What you are asked to do:
Only the lines with "will" in the entries below belong in the answer; please copy them.

#### Records for processing

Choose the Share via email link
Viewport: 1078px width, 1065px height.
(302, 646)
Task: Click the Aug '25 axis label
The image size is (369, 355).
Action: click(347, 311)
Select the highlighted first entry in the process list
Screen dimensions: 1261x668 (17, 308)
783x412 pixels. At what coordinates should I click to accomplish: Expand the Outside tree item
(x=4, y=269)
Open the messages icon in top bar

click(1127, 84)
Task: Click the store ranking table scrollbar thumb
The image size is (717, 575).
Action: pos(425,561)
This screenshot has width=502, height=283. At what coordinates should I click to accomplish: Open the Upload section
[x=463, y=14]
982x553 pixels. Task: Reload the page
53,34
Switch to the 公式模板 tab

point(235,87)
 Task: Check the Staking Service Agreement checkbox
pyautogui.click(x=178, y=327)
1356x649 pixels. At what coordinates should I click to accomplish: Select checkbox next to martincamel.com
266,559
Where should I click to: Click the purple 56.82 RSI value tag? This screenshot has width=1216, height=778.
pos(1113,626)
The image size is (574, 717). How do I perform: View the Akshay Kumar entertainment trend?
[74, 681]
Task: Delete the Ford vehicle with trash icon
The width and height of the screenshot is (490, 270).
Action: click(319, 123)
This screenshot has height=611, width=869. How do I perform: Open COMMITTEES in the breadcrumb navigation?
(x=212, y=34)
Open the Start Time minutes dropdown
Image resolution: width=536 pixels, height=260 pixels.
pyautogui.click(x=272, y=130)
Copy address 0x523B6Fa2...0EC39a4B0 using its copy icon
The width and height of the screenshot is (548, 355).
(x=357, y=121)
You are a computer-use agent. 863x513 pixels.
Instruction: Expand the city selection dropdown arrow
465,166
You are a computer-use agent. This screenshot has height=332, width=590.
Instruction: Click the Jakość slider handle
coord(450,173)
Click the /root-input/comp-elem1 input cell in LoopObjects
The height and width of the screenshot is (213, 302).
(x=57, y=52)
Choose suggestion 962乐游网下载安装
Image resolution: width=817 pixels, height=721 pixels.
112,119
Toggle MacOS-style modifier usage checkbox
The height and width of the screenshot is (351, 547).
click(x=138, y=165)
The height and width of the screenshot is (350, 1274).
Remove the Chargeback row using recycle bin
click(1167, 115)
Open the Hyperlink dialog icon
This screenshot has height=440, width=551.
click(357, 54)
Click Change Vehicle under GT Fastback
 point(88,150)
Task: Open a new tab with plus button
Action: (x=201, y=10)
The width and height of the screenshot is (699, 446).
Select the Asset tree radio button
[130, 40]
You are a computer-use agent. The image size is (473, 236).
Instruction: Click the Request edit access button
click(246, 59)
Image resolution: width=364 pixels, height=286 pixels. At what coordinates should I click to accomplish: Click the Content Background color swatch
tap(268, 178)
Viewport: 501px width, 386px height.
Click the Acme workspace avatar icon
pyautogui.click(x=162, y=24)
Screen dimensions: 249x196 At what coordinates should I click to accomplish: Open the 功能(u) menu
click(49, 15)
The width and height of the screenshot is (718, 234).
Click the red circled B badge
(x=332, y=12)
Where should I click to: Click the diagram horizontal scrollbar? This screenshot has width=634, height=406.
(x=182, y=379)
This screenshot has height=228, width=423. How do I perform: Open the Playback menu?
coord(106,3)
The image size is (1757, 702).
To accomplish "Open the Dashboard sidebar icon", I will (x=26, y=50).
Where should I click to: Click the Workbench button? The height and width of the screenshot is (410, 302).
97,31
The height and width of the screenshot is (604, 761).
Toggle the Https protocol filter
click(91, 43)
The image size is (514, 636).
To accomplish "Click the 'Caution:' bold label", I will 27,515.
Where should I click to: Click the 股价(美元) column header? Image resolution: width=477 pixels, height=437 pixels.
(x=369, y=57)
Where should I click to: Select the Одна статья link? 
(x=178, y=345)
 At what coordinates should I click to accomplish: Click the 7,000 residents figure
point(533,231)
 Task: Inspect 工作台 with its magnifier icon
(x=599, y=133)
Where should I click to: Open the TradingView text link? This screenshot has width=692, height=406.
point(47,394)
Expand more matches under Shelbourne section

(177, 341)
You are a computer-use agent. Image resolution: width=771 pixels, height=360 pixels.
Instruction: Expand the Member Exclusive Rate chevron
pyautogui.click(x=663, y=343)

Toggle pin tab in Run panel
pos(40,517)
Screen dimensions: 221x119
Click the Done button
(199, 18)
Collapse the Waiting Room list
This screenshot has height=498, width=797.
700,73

########

Solution to the problem:
To accomplish "Open the Dashboard sidebar icon", I will (x=26, y=50).
To accomplish "Click the 'Caution:' bold label", I will 27,515.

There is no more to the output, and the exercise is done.